On Tue, Sep 16, 2014 at 3:55 AM, Robin Berjon <[hidden email]> wrote:

> On 25/08/2014 02:56 , Steve Glaser wrote:
>> 2.Lots of <dfn> classes. I wanted to be able to have a bunch of <dfn>
>> types that were formatted differently by CSS. If you include <dfn
>> class=”field”>foo</dfn>, then any <a>foo</a> fields will
>> automatically get the right class (assuming no ambiguity – if it’s
>> ambiguous, you get a message and have to put the class attribute on the <a> tag).
>
> That's cool, and I think it makes sense. One notion that I've thought
> of previously is to have dfn-namespacing as well as alternatives.
>
> Namespacing would work basically like this. Say you have a markup
> attribute and a DOM attribute both called 'unicorn'. You could have
> <dfn>dom:unicorn</dfn> and <dfn>attr:unicorn</dfn>, and
> <a>dom:unicorn</a> would link to the right one (and drop the namespace
> on render of course). If you need a : in your dfn, \-escaping works.
>
> Alternatives would solve the common problem of referring to the same
> dfn with variants (typically, plurals) for which today one has to
> annoyingly resort to @title. For that, just use
> <dfn>unicorn|unicorns|long-toothed
> horse</dfn>.

We've already solved this problem in Bikeshed/Shepherd, and it would be a crying shame to have ReSpec try to solve it in an incompatible way, as it would mean the two types of specs couldn't talk to each other.

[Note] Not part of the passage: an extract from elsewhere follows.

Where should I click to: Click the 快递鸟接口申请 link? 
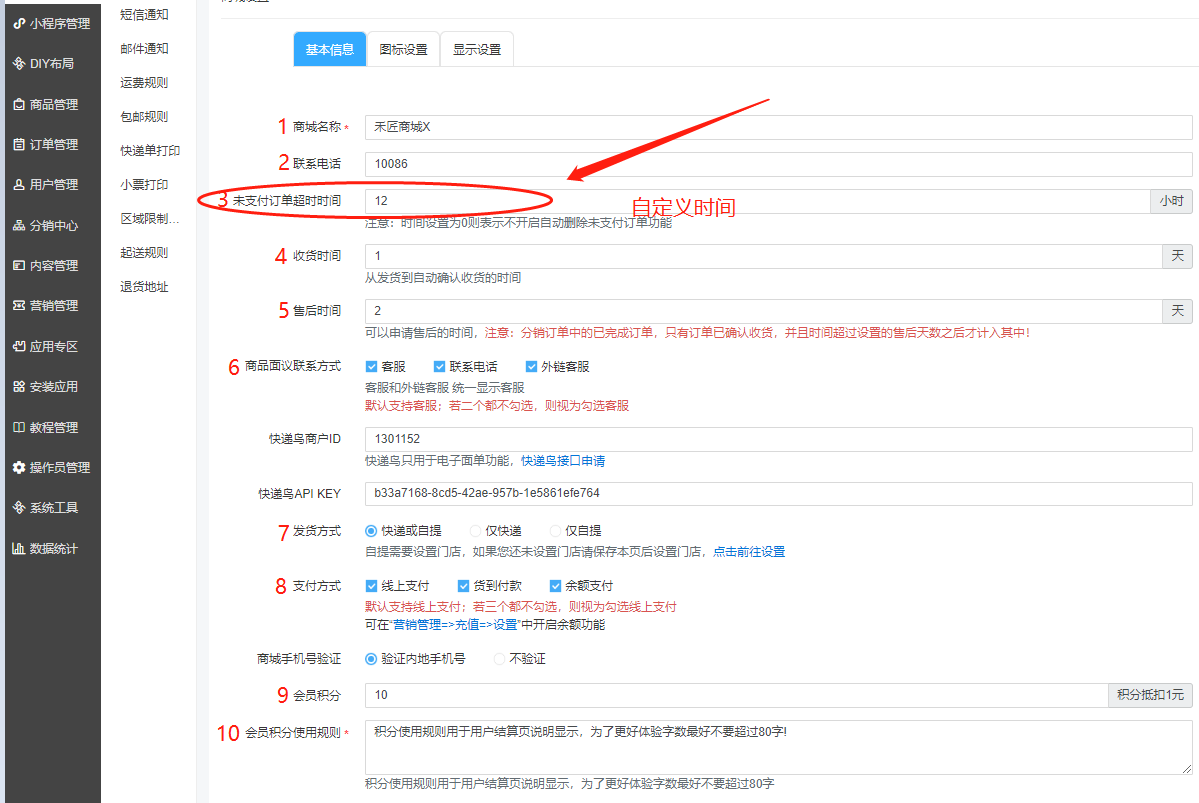point(563,461)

Bikeshed's relevant documention is here:
<https://github.com/tabatkins/bikeshed/blob/master/docs/definitions-autolinks.md>.
We've got a taxonomy of dfn types, which can also be applied to autolinks to disambiguate.  There are multiple ways to specify what type a dfn is - an explicit data-dfn-type attribute, an id matching a particular pattern, a class (on the element or an ancestor) matching a particular pattern, or the text of the dfn itself matching certain patterns.  Bikeshed makes this all pretty trivial and turns it explicit in the source for you, but ReSpec specs obviously would need to be a little more explicit about things, so that the correct information shows up in the source html.

I'd *really* like ReSpec and Bikeshed to agree on this stuff, so that I can autolink into ReSpec specs.

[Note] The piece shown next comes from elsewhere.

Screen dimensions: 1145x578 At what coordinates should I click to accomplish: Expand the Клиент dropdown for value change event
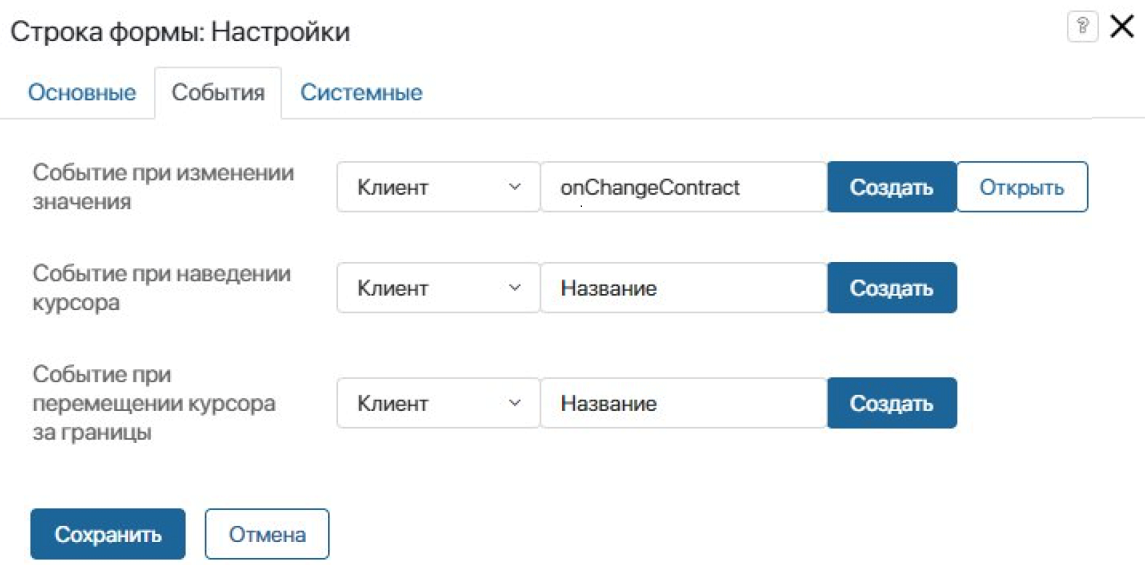click(x=437, y=187)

[Steve Glaser] I did it with different classes as that tied in to my desire to use different css formatting. I'm not wedded to that approach though and I agree the singular / plural issue is a pain. Any solution should play nicely with the automatic subscripts stuff (next item).

>> 3.Automatic subscripts in <dfn>. I remember the innerHTML for each
>> <dfn> and copy it to the <a>. That way if you have
>> <dfn>T<sub>active</sub></dfn> and you reference it as <a>Tactive</a>,
>> you get the <sub> stuff in the expansion..
>
> Indeed, hadn't thought of that. Good feature.

Agreed.  Does this feature *only* cover subscripts/superscripts, or is there more formatting copied over?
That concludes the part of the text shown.